The photographs by Naida Osline at Acuna-Hansen Gallery are small, elegantly composed and exceptionally creepy. They depict the human body, but as it might appear in nightmares.
In one image, the toes of a full-sized, greenish-colored foot protrude from a woman's mouth, creating a strangely fishlike profile. Another depicts two rows of teeth nestled between unidentifiable folds of hairy male flesh. Yet another presents a delicate white breast with a claw for a nipple.
All of the images are close-ups conveying a single, disfigured fragment of the body (no faces) positioned against a solid, neutral background. But for the refined lighting and dramatic use of shadow, they might resemble medical illustrations. Indeed, one gets the impression that Osline is cataloging something -- if not actual diseases, then perhaps a collective set of psychological ailments.
It's stirring work, intelligently conceived and seamlessly executed, prosthetics and all. While the majority are unnerving, the best are also oddly beautiful: an elbow embedded with what looks like a glowing green golf ball, for example, or a graceful pointed foot marred by a hook-shaped knob on the heel.
We place a great deal of day-to-day faith in the stability of "this too, too solid flesh." However, as anyone who's ever nursed a mosquito bite well knows, that flesh is hardly fixed but permeable, easily punctured, and prone to inflammation at even the slightest disturbance. In this work, Osline assumes a role much like that of the mosquito: prodding the boundary between the internal and the external and reminding us not to take the division for granted.

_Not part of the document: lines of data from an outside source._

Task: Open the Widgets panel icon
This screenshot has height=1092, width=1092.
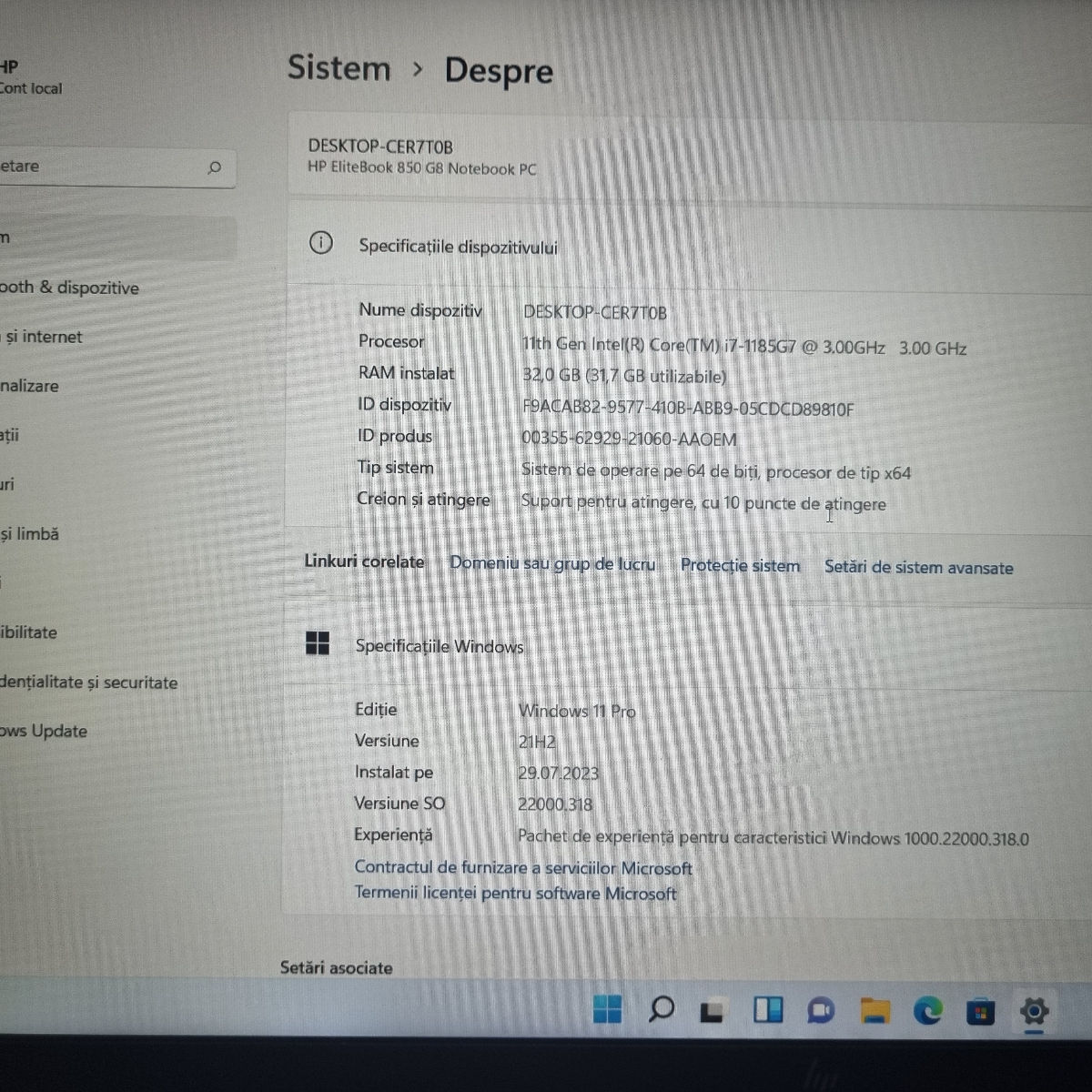Action: 768,1010
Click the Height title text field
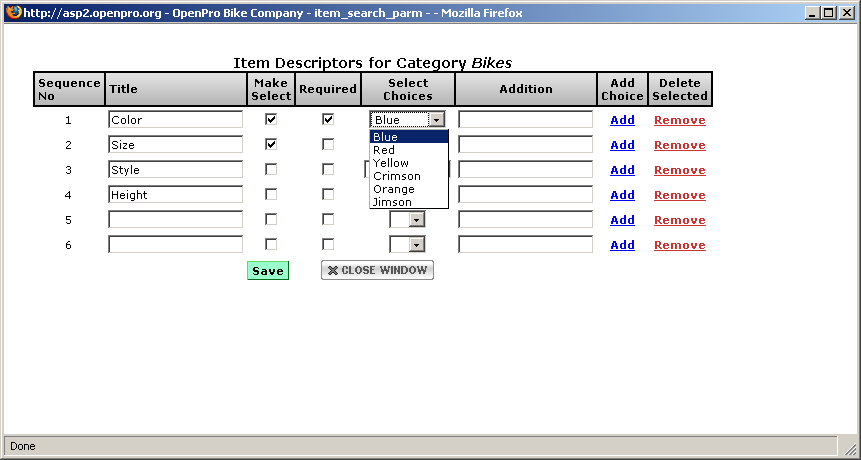The image size is (861, 460). point(175,195)
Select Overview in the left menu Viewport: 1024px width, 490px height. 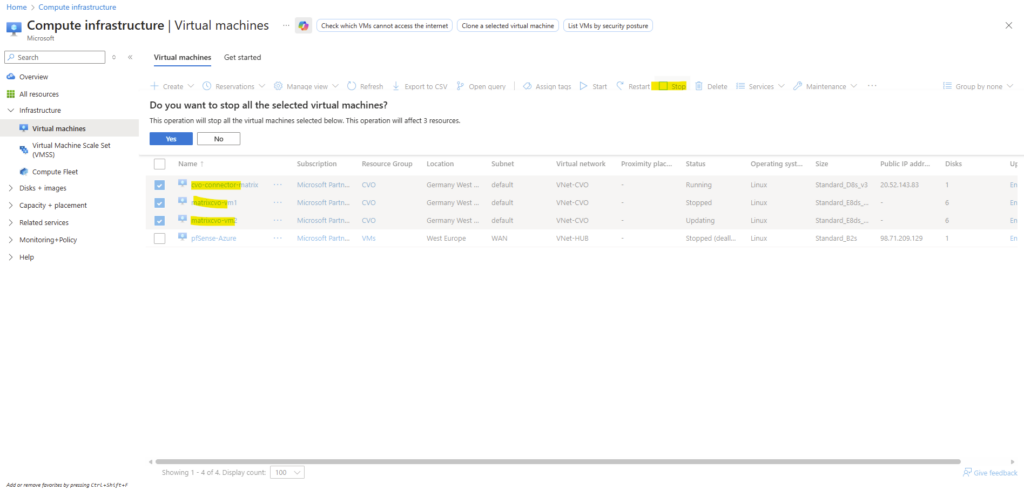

Acuna-Hansen Gallery, 427 Bernard St., Los Angeles, (323) 441-1624, through March 22. Closed Sunday-Tuesday.
in spray paint
Robert Russell's first exhibition at Frumkin/Duval Gallery, titled "Drive By," featured paintings of strangers randomly encountered on the street; his second, portraits of Echo Park gardeners. In this, his third, he continues in the same sociological vein with paintings of 10 male skateboarders.
The format of these works is consistent throughout. Each figure is depicted from the middle of the torso upward and viewed from just below eye level; each gazes directly at the viewer; all but one is shirtless. In a notable departure from previous, more traditional methods, each is rendered solely in black spray paint.
Russell's technique is impressive. Manipulating a seemingly random assortment of planes and hard edges (produced by spraying over hand-held shields), he manages to capture the physical presence of each figure in remarkable detail, revealing in each body a casual athleticism and latent sense of agility. Equally adept is his encapsulation of that notoriously irreverent skater attitude. To one who spent much of her early adolescence pining over just these sorts of boys, their appealing combination of good humor, pride, insolence and indifference struck a familiar chord.
Conceptually, Russell's choice of materials represents a commendable attempt to approach his subjects on their own terms, a gesture that resonates on several levels. The grittiness of the paint speaks of the street; the intuitive agility inherent in Russell's process parallels that required in skateboarding itself; and the ephemerality of the images -- which seem thin and almost ghostly from a distance -- echoes that which characterizes the presence of the skater in the urban environment.
Although a more traditional method might have made for richer and ultimately more satisfying paintings -- there are two such examples, oil studies on the same subject, hanging in a side gallery -- the spray paint makes these consummate portraits: true in spirit as well as likeness.
Frumkin/Duval Gallery, Bergamot Station, 2525 Michigan Ave., Santa Monica, (310) 453-1850, through Saturday.
Much has been written about the effect of the automobile on architecture. Considerably less documented -- though more and more apparent -- is its influence on contemporary landscape art.
Dimitri Kozyrev, who grew up in Russia but got his master of fine arts degree in Santa Barbara (where he still resides), would be an ideal case study for such an examination. If the painters of the Hudson River School likely drew their inspiration from quiet country strolls, Kozyrev seems to find his on the freeway. In the eight graphite drawings that make up his current exhibition at Cirrus Gallery, the automobile is not a means of moving from one landscape to another but a primary structuring device -- the center from which landscape emanates.